AnsweredAssumed Answered

STM32F4: Low FIR filter performance using the DSP library

Question asked by schaffhauser.daniel on Feb 20, 2013
Latest reply on Feb 21, 2013 by schaffhauser.daniel
I need to implement a LP filter for a synchronous DSP application running at 400 kSamples/s. To evaluate the peformance of the FIR/Decimation function I am calling this function:

arm_fir_decimate_fast_q15(&FIR_Decimator_Instance, inData + (i*32), outData + (i*32), 32);

Initialization is performed using 31 coefficients:

arm_fir_decimate_init_q15(&FIR_Decimator_Instance, 31, 1, (q15_t *)&FIR31Taps[0], &StateBuffer32[0], 32);

I can not get more than 208980 Samples/s throughput on an STM32F407VG (Discovery board) running at 168 Mhz.
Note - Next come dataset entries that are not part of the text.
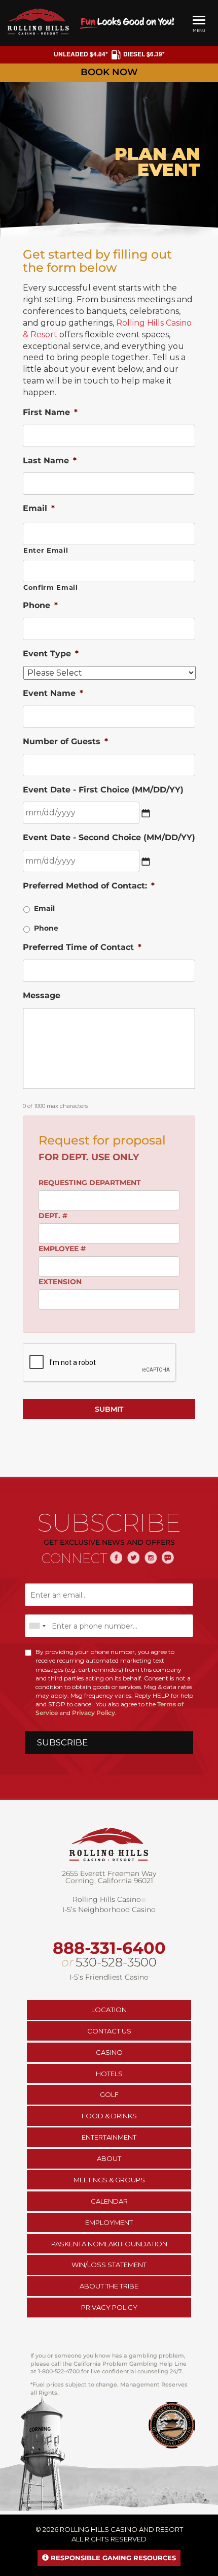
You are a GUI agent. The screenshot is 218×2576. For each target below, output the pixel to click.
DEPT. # (53, 1215)
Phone (40, 605)
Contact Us (109, 2031)
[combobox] (37, 1626)
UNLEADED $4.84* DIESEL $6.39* (109, 53)
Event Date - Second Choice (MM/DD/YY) (109, 837)
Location (109, 2010)
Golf (109, 2094)
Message (41, 995)
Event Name (53, 693)
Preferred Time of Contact (82, 947)
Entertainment (109, 2137)
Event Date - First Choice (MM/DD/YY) (103, 789)
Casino (109, 2052)
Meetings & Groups (109, 2180)
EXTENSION (60, 1281)
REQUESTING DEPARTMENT (90, 1182)
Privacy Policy (93, 1712)
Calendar (109, 2201)
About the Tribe (109, 2286)
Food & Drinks (109, 2116)
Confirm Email (50, 587)
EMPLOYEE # (62, 1248)
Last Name (50, 460)
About (109, 2158)
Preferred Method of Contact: (89, 886)
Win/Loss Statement (109, 2265)
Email (39, 508)
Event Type (51, 653)
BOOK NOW (109, 72)
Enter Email (45, 550)
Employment (109, 2222)
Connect (74, 1558)
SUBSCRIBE (62, 1742)
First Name (50, 412)
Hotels (109, 2074)
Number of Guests (65, 741)
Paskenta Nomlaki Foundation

According to ST, a fully optimized routine in C should take 1.625 cycles per filter tap. For a 31-tap filter this amounts to a throughtput rate above 3 MSamples/s!

I've checked the code behind the function and it seems that all the optimizations are implemented (MAC, SIMD, loop unrolling).

Please note that I am not a uC expert. Any help is greatly appreciated!